キラキラおじさんこと主人公の叔父、ビッシュおじさん目線です。

「兄上、お話というのは?」

「良く分かったな」


 アーカムの屋敷についた夜、談話室でワインを片手に二人で飲もうと誘っただけなのだが、どうやらこいつは話があることに気付いたらしい。


「兄上がただ酒を飲もうだなんて誘ってこないでしょう? 何年兄弟してると思っているんですか」

「はは、お見通しだな。その通りだ」


 そういえばこいつが大人になってから、酒でも飲もうとかそういった誘いをオレからしたことがなかった気がする。

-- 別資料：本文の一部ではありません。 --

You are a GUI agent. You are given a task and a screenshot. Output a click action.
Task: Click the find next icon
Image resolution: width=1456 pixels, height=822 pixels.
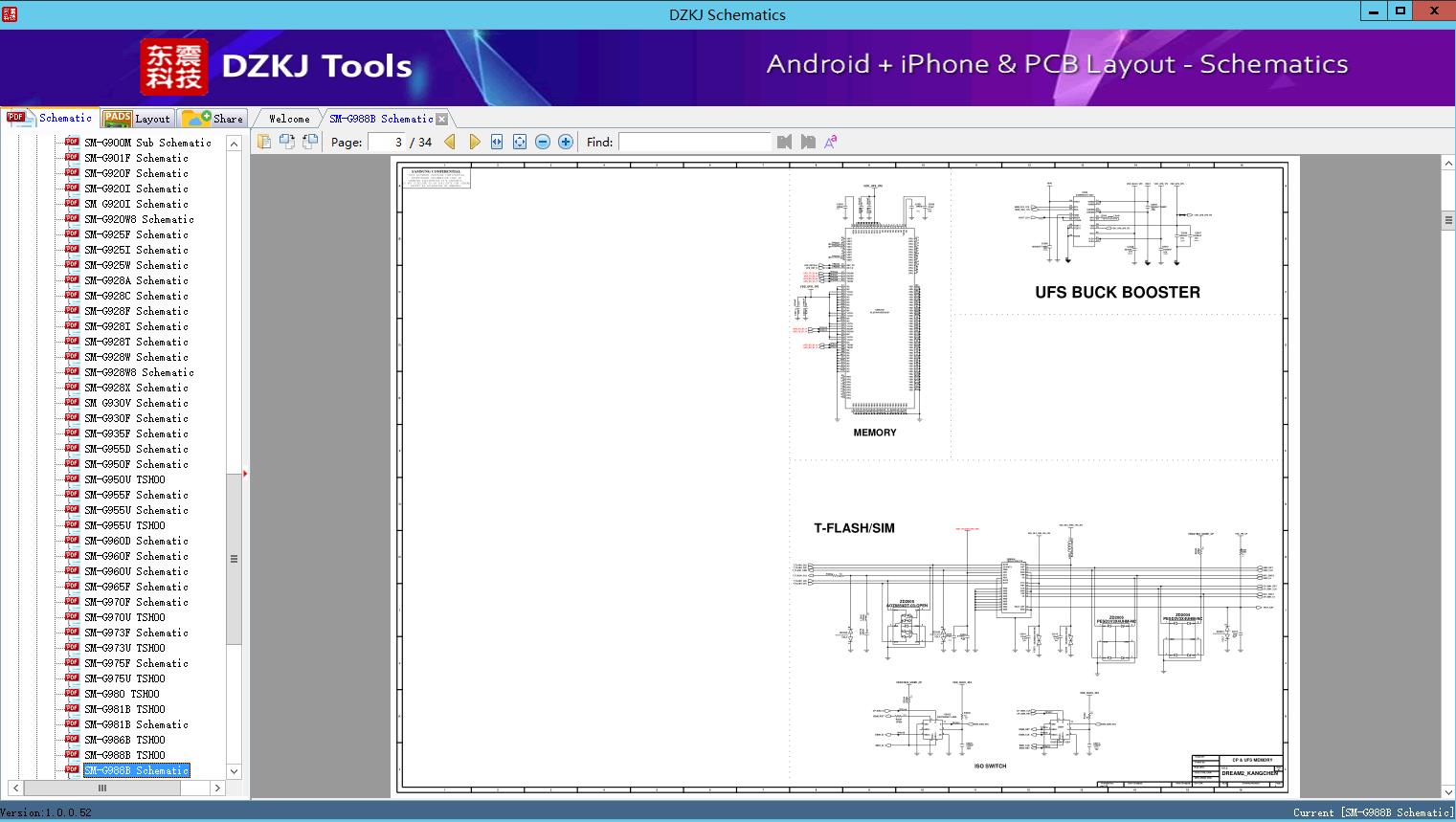pyautogui.click(x=808, y=142)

 まあこいつが酒を飲めるようになるころには、オレが屋敷を出て独り立ちしていたのもあるが。


「ジルベールのことだ」

「ジルの話、ですか」

「ああ」


 あの可愛らしい甥の話だ。


「陛下と閣下がカードに関する法案を新たに発布する。その関係でオルト家やジルベールに興味を示している貴族がいる」

「具体的な相手は分かりますか?」

「コラルド侯爵家の系譜のところだな。詳しくはまだ分かっていないが、陛下の下にはそちらの家の人間もいる。恐らくそこから話が漏れているのだろう」

「左様でしたか」


 コラルド侯爵家、簡単に言うと大貴族だ。うちなんかと比べようにないほど、大きな家。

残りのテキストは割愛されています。